Summary
Confined feeding operations (CFOs) are enclosed areas where operators confine livestock for the purpose of growing, finishing or breeding them. The Agricultural Operation Practices Act and its regulations set out legislative requirements for CFOs to operate in an environmentally sustainable way. Alberta has about 2,000 CFOs.
The Natural Resources Conservation Board assumed responsibility for administering the Act in 2002. Before 2002, municipalities regulated CFOs under municipal requirements. Over half of Alberta’s CFOs were built before 2002. These CFOs are deemed to have a permit under the Act and do not have to upgrade their facilities to meet its requirements unless the facility poses a risk to the environment, as determined by NRCB.

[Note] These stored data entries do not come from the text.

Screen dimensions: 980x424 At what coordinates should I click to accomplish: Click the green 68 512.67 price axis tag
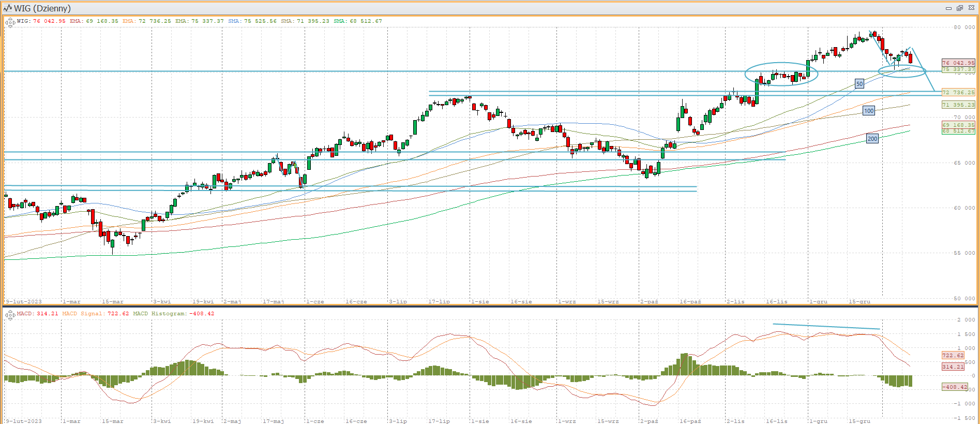958,131
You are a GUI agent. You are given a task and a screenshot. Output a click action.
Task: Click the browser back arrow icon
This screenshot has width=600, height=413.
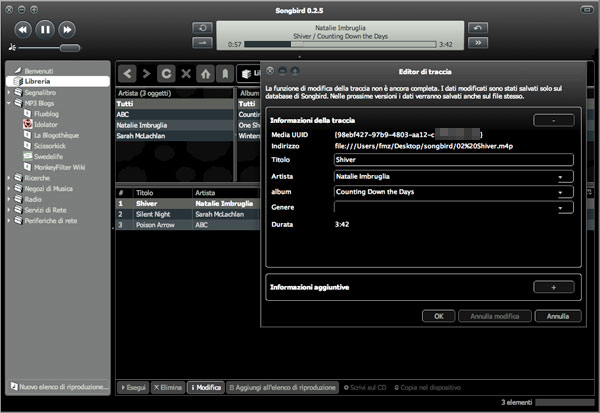pos(128,74)
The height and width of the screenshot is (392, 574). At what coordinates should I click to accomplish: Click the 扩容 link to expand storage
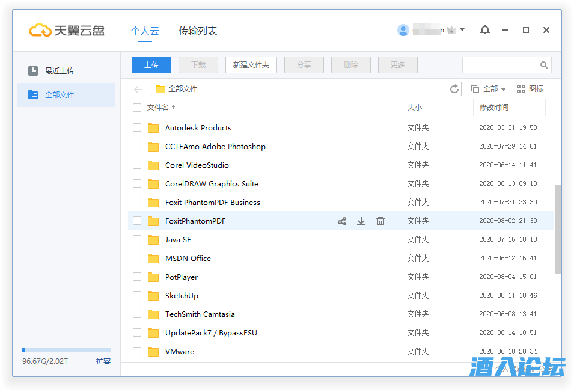click(x=103, y=361)
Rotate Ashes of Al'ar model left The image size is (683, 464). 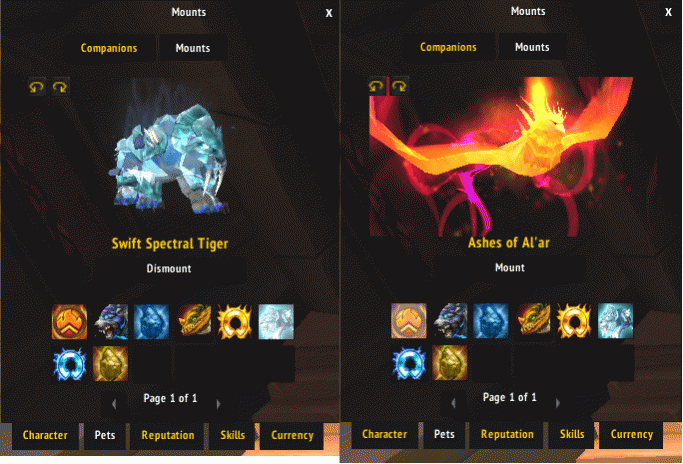[376, 86]
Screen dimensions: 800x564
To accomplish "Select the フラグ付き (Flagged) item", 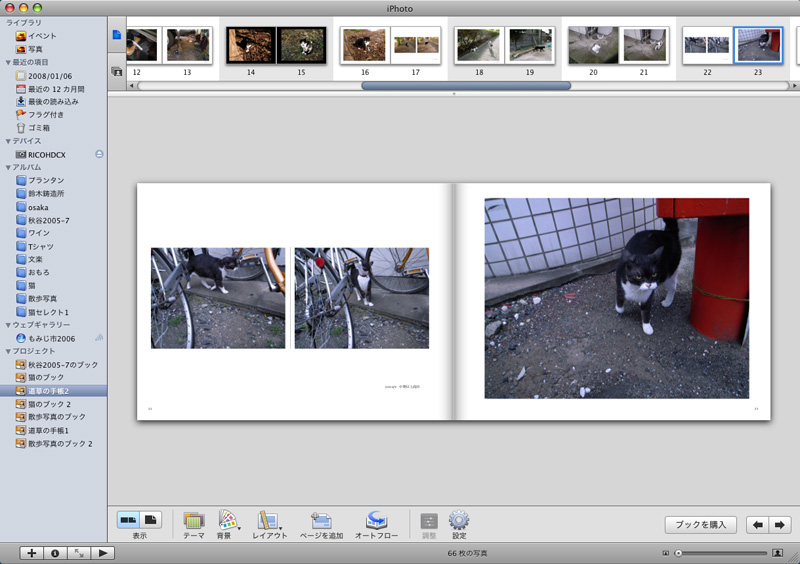I will click(x=45, y=115).
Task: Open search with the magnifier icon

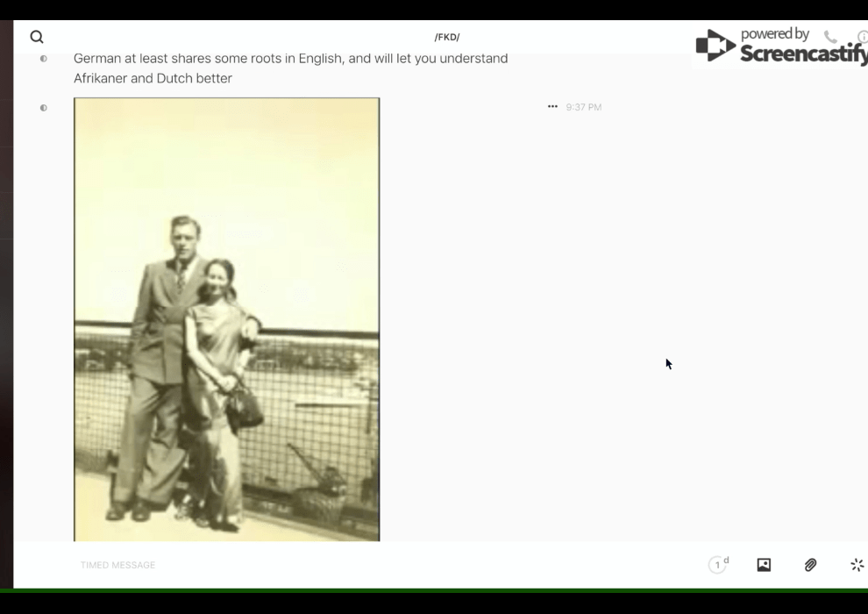Action: click(37, 37)
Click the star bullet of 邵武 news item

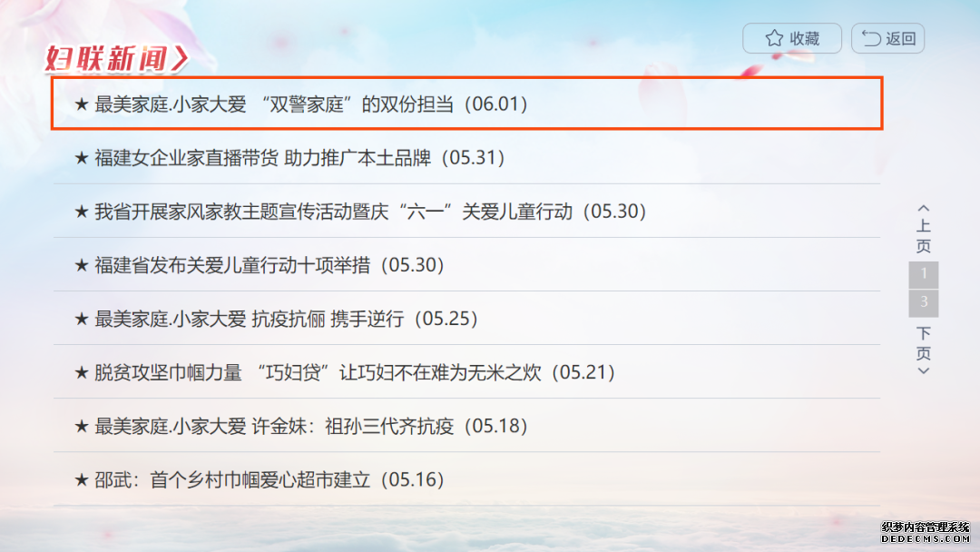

NRCB enforces CFOs’ compliance with the Act through permitting and compliance monitoring processes. NRCB follows different processes for managing groundwater2 and surface water risks. While NRCB evaluates both groundwater and surface water risks before allowing new and expanding CFOs to operate, its compliance monitoring of existing CFOs has focused on groundwater risk. NRCB relies primarily on complaints to identify surface water risks.
Objective and Scope
We followed up on recommendations from our previous audits of NRCB’s monitoring of CFOs. In 2004, we recommended that NRCB rank its compliance and enforcement activities based on environmental risk, and manage odour and nuisance complaints more efficiently. In our 2007 follow-up audit, we concluded that NRCB had implemented the odour and nuisance complaints part of the recommendation. We repeated the compliance and enforcement part of the recommendation.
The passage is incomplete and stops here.